The 44-year-old former tax inspector, who was freed from prison less than two weeks ago, said he’ll devote himself to strengthening state institutions and maintaining friendly relations with Senegal’s partners, while using its natural resources to deliver on the aspirations of its people.

“I commit myself to govern with humility, transparency, and to fight corruption at all levels,” Faye said in a speech late Monday, hours after former Prime Minister Amadou Ba conceded defeat to him in Sunday’s presidential election. Senegal will remain an ally to anyone that commits to “respectful and mutually productive cooperation,” he said in the capital, Dakar.

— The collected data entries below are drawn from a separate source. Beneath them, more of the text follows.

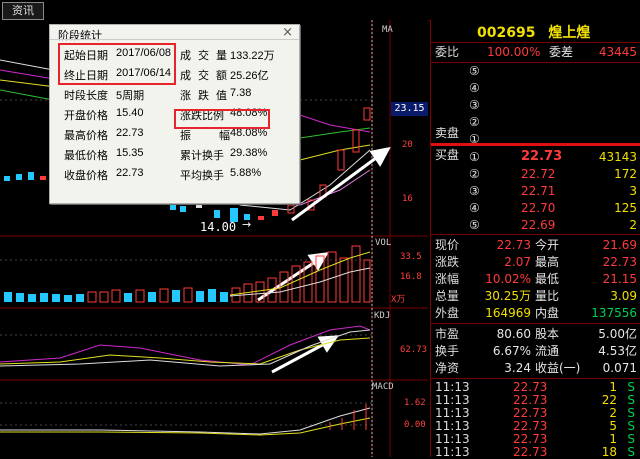 The width and height of the screenshot is (640, 459). What do you see at coordinates (553, 225) in the screenshot?
I see `buy-level-row: ⑤ 22.69 2` at bounding box center [553, 225].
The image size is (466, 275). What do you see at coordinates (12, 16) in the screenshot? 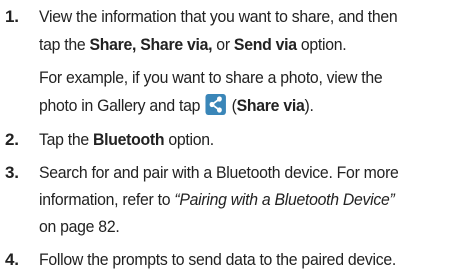
I see `step-number: 1.` at bounding box center [12, 16].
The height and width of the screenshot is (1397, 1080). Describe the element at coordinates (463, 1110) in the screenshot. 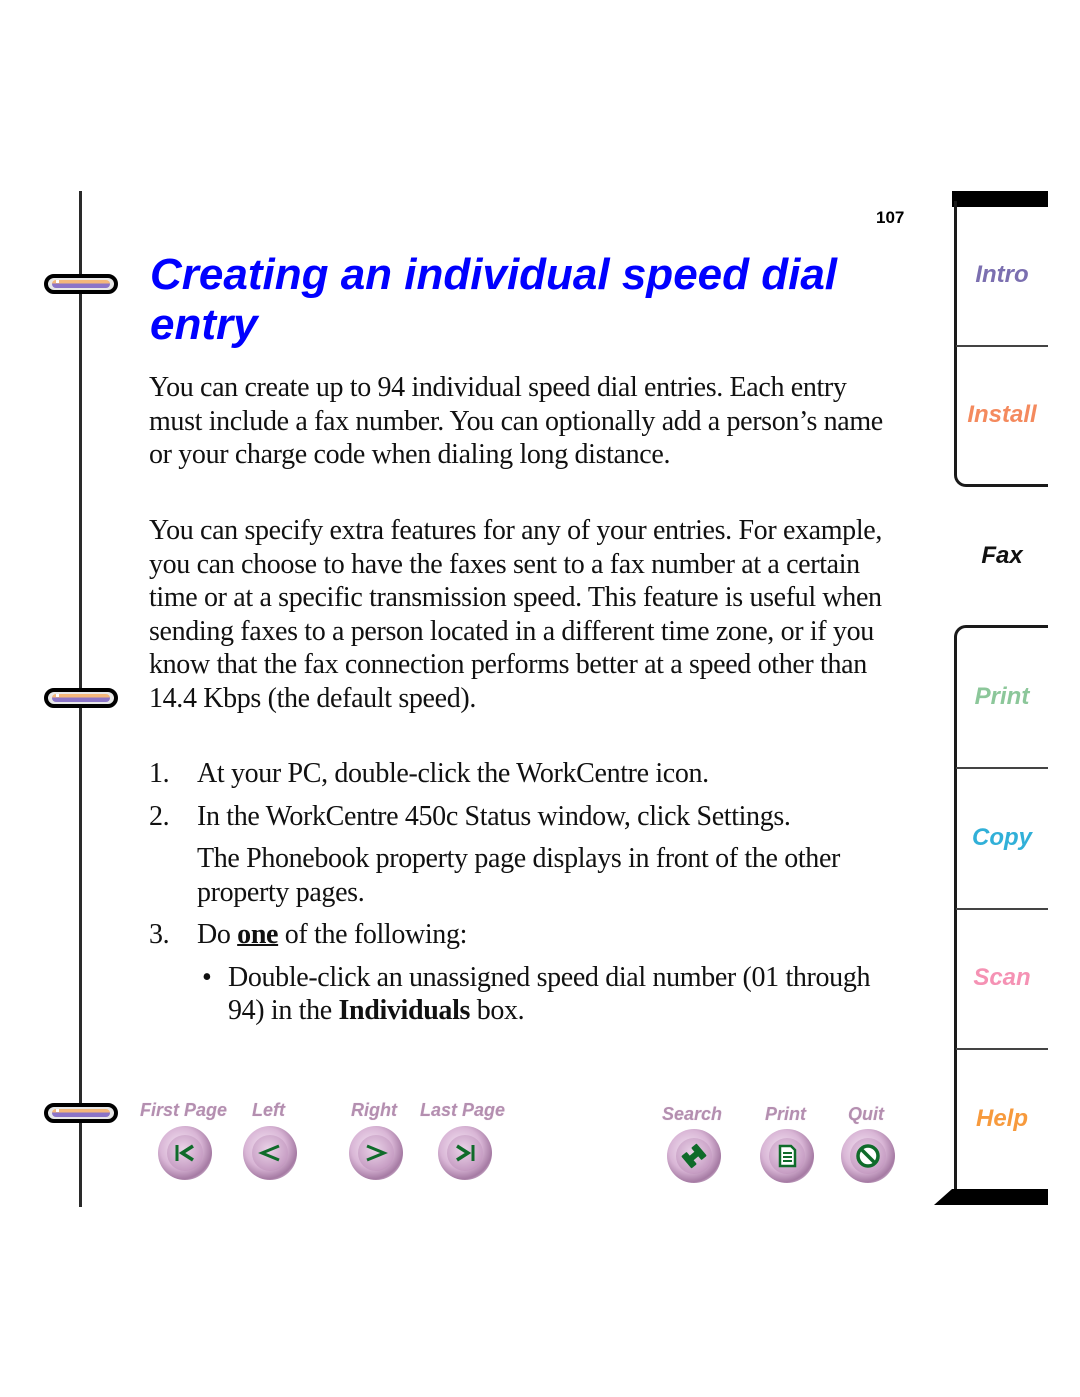

I see `last-page-label: Last Page` at that location.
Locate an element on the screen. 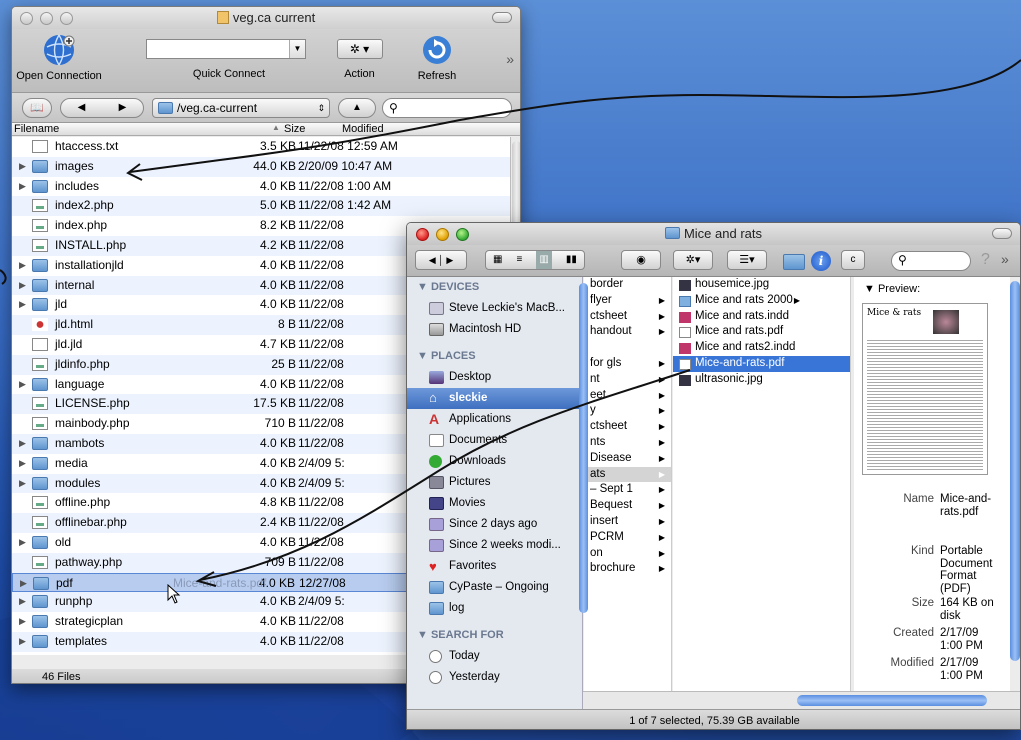 This screenshot has width=1021, height=740. column-item: housemice.jpg is located at coordinates (762, 285).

Results released by Senegal’s electoral commission late on Monday showed that with ballots from 90% of polling stations counted, Faye had 54% of the vote, compared with 36% for Ba. The outcome gives Faye “a very strong mandate,” said Tochi Eni-Kalu, Africa analyst at Eurasia Group.

Faye is the hand-picked candidate of opposition leader Ousmane Sonko, who’s been repeatedly jailed in recent years, like many of outgoing President Macky Sall’s political rivals. The pair captured the energy of Senegal’s large youth population — the median age is 18 — fed up with a political elite that’s done little to raise their living standards. Many took to the streets on Monday to celebrate Faye’s impending victory, singing “Happy Birthday” to mark his 44th birthday.

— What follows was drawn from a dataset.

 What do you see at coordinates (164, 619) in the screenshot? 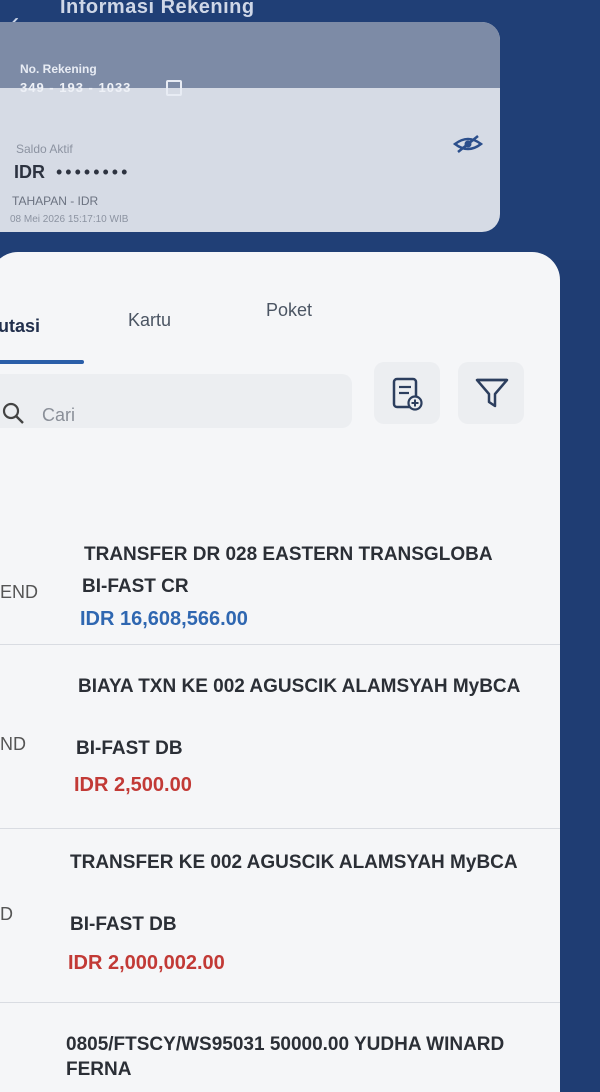
I see `transaction-amount: IDR 16,608,566.00` at bounding box center [164, 619].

Investors had been nervous about Faye winning the election because of concerns he’ll change policies implemented by Sall that generated average economic growth of more than 5% over the past decade. Senegal is on the cusp of becoming a major oil and gas producer that may result in growth accelerating to 8% this year — one of the fastest rates in Africa.

Faye has pledged to review deals signed with international investors including BP Plc, Endeavour Mining Plc and Kosmos Energy Ltd. He’s also questioned whether Senegal should continue using the CFA franc — a euro-pegged regional currency — and pledged to review the nation’s business and economic ties with former colonial ruler France.

Initial apprehension about a Faye presidency has eased, after he toned down his plans for the CFA franc, and bonds rallied on Monday after Ba conceded the election. The yield on Senegal’s 2033 dollar debt fell 29 basis points to 8.88%.

Investors will now be looking for more details on Faye’s economic policies, as well as the team he assembles around him to implement his plans.

“We’ll probably see some action towards renegotiating oil and gas contracts,” said Eni-Kalu. “He’s likely to introduce a greater focus on revenue based fiscal policy and get rid of energy subsides but try to balance those through other measures.”